To recap, according to Watts and Mosurinjohn, “rather than presuming something like racism exists in the world (for to do so would reify and naturalize a local classification schema) [Martin] would simply study how racism gets defined and what interests those definitions serve”; by contrast, in Discourse & Ideology, Martin quite explicitly devotes 25-pages to reviewing the material effects of racism documented in the last 50 years by social scientists.

In a broader theoretical sense, Martin’s critical approach to the study of religion has developed over the years to focus on defending an anti-realist position, and has led to some fruitful exchanges with Kevin Schilbrack’s critical realist approach. These debates, I would argue, are potentially generative for the study of religion if we engage them on the terms that the authors in question have put forward.

Jason Josephson Storm has also recently proposed a new critical approach to the study of religion in Metamodernism: The Future of Theory (2021), which rejects both realist and anti-realist positions in favor of what he calls “metarealism,” along with concepts like hylosemiotics (chapter five) and Zetetic knowledge (chapter six). More concretely, he offers a critique of certain trends in the critical study of religion: “Despite all the controversy it inevitably evokes, it can be seductive to take the stance of an epistemological anarchist and to start exploding fundamental concepts and then reveling in the chaos as disciplines disintegrate. I have largely made my career out of such an attitude. I think this kind of work is valuable, but is simply not enough” (x). For Josephson Storm, who I would suggest is CR-adjacent (e.g., see his first book The Invention of Religion in Japan [2013]), historicizing critique has become stale and is in need of “a new model for producing humble knowledge that is capable of tracing the unfolding of de-essentialized master categories in their full complexity” (ix).

I call attention to these two examples to highlight a few of the generative debates that have taken the claims of ‘CR’ seriously, but have also looked to push beyond some of the stalemates and assumptions that this influential brand of theory has produced. In my estimation, there is overlap between some of the concerns laid out by Watts and Mosurinjohn and the attempts to refine and develop ‘CR’ by the above mentioned scholars, who are not the only ones pushing in new directions (e.g., see Driscoll and Miller’s Method as Identity).

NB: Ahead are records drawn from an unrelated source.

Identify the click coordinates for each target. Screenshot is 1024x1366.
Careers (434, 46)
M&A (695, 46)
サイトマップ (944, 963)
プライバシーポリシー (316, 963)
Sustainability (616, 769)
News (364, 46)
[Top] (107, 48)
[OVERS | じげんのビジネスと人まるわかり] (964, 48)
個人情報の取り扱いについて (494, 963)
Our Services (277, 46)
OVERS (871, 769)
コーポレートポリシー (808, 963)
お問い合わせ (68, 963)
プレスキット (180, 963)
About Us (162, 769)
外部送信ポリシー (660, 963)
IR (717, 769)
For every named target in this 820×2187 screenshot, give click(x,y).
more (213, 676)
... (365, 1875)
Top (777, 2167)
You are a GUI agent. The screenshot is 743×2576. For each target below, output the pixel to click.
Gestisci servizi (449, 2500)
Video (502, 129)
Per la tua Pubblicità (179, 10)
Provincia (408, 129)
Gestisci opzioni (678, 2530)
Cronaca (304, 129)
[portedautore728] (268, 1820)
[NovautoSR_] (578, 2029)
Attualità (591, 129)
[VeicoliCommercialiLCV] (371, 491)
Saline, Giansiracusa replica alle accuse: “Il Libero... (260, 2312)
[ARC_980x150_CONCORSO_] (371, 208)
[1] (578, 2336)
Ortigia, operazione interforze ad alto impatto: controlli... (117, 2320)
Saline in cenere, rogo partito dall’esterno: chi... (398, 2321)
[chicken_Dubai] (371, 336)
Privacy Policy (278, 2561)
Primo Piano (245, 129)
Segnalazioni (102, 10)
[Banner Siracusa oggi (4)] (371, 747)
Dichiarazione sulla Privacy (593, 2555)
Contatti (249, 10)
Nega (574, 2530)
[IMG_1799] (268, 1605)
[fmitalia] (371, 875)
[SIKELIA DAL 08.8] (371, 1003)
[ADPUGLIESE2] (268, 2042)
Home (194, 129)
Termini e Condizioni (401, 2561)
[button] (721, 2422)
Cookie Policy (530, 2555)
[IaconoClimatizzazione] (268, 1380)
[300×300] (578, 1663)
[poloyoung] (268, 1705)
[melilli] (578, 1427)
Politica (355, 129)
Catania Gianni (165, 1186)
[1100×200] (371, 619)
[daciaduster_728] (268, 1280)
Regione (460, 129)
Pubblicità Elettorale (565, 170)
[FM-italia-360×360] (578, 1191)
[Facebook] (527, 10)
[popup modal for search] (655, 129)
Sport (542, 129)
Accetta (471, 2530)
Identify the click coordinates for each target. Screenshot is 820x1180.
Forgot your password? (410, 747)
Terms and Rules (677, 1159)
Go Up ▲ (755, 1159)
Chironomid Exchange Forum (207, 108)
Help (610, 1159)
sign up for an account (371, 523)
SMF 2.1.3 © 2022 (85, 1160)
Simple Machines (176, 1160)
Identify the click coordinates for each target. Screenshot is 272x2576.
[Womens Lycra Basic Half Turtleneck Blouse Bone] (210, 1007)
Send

In closing this essay-length blog post , I’d like to end with a suggestion for how CR-adjacent scholarship might attend to some weak-spots that sometimes infuse its scholarly productions. Perhaps the most important pitfall that some critical scholars could improve upon, myself included, is developing training in matters of positionality and standpoint epistemology. These approaches are commonplace among anthropologists and sociologists (along with scholars of Indigenous, queer, feminist, race theories, etc.), who interact with the communities they study and are naturally compelled to be more cautious and accountable in their work. For those of us who deal primarily with texts, we do run the risk of objectifying our data in ways that haven’t always sufficiently grappled with these problems—for example, how Indigenous communities have responded to Western epistemologies by revitalizing their own forms of knowledge and what that means for questions of ‘objectivity’ moving forward.

We all have blind spots and can do better. Paying closer attention to the details of the critical study of religion, including its missteps, disagreements, and its theoretical innovations, is crucial if we want to advance the field and not get distracted by some of its flashier claims.